If any or all of equity awards and grants made to you under this letter agreement and under the award or grant agreements to be delivered to you are made by the Board of Directors from outside of the Plan, the Board of Directors will reserve such shares for issuance to you from the Company’s authorized and unissued common stock until issuance under the terms of the awards or grants.

As a full-time employee, you will be eligible for the Company’s benefits which are summarized on the enclosed Employee Benefits Summary. Additional details of these plans will be sent to you upon your acceptance of employment. The Company reserves the right to cancel or change its policies and benefit plans at any time.

We ask that you disclose to the Company any and all agreements relating to your prior employment that may affect your eligibility to be employed by the Company or limit the manner in which you may be employed. It is our understanding that you are not prohibited or limited in any way from performing the duties of your position, and you hereby represent that such is the case.

In the event that there is a change of control within the Company affecting your employment, it is agreed that Company, for and in consideration of the provisions of the Covenant of Good Faith and Confidentiality, Covenant of Nondisclosure, Release, and the other terms and conditions of the standard Company Separation Agreement that will be provided to you and executed by you and the Company within thirty days of your start date, and subject to the limitations stated therein, Employer agrees to provide the following consideration to Employee:

(a) On the first regular payday following the termination date, Employer shall pay to Employee as severance the lump sum representing 12 month(s) of severance at Employee’s normal base salary rate; provided, however, that any such payments will be made in compliance with Section 409A of the Internal Revenue Code; and

(b) If Employee elects continuation of Employee’s group insurance coverage in accordance with provisions of the Consolidated Omnibus Budget Reconciliation Act (“COBRA”), Employer agrees to pay the premiums of Employee’s group insurance coverage under COBRA during the 12 month period following separation date. Employer’s obligation to pay such premiums shall terminate if (i) Employer ceases to maintain its group health plan; (ii) Employee becomes covered under any other group health plan; or (iii) Employee becomes entitled to Medicare coverage.

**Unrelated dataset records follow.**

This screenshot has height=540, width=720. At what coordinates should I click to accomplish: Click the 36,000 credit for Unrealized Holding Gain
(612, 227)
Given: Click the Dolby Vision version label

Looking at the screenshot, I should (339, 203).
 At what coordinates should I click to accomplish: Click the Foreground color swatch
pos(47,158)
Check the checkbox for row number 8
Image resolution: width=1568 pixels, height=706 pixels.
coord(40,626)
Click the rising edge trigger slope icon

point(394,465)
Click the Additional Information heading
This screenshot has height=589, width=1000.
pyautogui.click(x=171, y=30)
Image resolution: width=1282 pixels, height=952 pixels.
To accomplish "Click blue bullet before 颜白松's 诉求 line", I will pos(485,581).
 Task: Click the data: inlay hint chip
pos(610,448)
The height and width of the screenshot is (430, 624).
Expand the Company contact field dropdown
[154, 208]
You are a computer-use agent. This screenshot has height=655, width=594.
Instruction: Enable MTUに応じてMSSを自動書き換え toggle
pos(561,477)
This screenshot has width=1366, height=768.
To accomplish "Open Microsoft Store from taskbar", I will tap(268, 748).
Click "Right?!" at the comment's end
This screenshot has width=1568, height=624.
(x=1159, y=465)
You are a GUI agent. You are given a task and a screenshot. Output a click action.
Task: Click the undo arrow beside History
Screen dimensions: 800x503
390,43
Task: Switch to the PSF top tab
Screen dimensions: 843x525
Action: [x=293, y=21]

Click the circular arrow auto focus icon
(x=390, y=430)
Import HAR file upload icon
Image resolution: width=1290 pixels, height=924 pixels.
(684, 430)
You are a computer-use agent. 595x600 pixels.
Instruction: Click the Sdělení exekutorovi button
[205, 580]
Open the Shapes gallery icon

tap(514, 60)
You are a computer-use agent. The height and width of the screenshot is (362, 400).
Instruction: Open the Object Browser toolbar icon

To accept the Company’s offer of employment, please sign and date this letter in the space provided below by September 25, 2013. Your employment is contingent upon your signing the enclosed Employment, Confidential Information, and Invention Assignment Agreement. Please return these signed documents to me in the enclosed return envelope. Duplicate originals are enclosed for your records.

In addition, your employment is contingent upon successful completion of a satisfactory background check, drug screen, and work-related reference checks. Enclosed is the TransEnterix, Inc. Drug and Alcohol Policy. Please sign and return the Acknowledgement and Agreement & Consent and Release of Liability forms.

You may contact Georgia Craig at ***@***, 919 ###-###-#### if you have any questions about the on boarding process.

Joe, I am thrilled to have you join the company and look forward to making great strides together in the future.

Welcome,

635 Davis Drive, Suite 300
Morrisville, NC 27560
***@***

I understand and agree to the terms of employment set forth above.